[Collected data]
◆ ◆ ◆
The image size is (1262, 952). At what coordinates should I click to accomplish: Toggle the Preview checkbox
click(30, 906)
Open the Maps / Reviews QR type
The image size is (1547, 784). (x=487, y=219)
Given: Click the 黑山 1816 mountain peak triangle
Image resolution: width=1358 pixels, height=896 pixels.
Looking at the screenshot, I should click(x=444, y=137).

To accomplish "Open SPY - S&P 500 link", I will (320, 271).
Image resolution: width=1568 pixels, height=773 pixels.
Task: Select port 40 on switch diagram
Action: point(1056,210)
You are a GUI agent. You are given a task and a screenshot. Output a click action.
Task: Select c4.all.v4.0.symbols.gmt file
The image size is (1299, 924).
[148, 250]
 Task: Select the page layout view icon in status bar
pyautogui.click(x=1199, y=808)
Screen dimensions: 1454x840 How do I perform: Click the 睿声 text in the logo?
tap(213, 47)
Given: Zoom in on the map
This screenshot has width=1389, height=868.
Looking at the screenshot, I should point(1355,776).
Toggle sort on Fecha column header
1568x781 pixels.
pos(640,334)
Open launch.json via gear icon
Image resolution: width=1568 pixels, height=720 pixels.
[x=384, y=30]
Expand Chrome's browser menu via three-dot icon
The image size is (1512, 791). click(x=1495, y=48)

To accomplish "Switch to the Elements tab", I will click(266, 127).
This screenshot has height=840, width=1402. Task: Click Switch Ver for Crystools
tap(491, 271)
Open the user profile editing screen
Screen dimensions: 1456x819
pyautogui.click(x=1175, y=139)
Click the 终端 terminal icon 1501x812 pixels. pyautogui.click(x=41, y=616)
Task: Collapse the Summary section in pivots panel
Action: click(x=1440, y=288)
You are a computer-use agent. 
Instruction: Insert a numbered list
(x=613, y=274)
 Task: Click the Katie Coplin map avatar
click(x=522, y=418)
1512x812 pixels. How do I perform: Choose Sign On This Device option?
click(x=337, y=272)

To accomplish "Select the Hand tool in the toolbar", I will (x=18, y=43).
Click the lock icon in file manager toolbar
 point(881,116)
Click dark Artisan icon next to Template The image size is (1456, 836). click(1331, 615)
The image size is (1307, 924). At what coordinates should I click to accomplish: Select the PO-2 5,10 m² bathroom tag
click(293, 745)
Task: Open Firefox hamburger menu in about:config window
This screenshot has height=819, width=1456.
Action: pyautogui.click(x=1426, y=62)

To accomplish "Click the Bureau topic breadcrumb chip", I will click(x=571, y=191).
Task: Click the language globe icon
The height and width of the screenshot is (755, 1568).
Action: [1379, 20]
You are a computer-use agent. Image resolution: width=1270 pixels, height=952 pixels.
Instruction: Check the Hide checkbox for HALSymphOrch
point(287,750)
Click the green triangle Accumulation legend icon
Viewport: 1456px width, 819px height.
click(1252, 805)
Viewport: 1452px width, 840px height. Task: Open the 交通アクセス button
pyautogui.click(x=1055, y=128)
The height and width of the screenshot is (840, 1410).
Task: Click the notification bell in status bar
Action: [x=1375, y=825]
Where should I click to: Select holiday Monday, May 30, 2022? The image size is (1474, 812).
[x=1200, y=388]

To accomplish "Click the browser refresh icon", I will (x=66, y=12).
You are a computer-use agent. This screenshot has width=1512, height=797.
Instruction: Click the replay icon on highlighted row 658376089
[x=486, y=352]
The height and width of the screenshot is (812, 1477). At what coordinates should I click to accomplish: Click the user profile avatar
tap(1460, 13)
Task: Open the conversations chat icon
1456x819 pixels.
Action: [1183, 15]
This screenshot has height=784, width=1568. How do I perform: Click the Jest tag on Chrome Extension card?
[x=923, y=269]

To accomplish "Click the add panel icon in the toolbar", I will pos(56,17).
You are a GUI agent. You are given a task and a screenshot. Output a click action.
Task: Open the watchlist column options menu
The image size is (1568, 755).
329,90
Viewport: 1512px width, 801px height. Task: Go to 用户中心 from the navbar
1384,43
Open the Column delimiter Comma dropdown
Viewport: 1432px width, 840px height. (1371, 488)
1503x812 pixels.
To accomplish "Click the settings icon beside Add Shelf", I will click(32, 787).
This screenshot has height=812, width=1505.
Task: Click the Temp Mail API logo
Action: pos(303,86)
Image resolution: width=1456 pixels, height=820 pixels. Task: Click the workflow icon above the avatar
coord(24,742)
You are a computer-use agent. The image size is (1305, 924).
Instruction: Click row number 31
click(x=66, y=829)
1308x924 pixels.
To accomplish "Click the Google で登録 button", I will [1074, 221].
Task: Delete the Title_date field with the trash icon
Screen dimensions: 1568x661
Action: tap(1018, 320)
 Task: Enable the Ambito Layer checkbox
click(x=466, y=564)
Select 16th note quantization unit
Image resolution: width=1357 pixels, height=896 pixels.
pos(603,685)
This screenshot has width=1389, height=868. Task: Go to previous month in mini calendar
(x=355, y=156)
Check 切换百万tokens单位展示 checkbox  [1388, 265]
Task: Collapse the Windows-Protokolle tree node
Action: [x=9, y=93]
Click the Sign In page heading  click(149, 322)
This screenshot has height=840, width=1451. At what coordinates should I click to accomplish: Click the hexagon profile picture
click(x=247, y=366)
◆ ◆ ◆
Exercise instructions: The line containing "This screenshot has height=840, width=1451." and every line after it, through the end of the records, should be repeated exactly and alone.

Completed task:
This screenshot has height=840, width=1451. At what coordinates should I click to accomplish: Click the hexagon profile picture
click(x=247, y=366)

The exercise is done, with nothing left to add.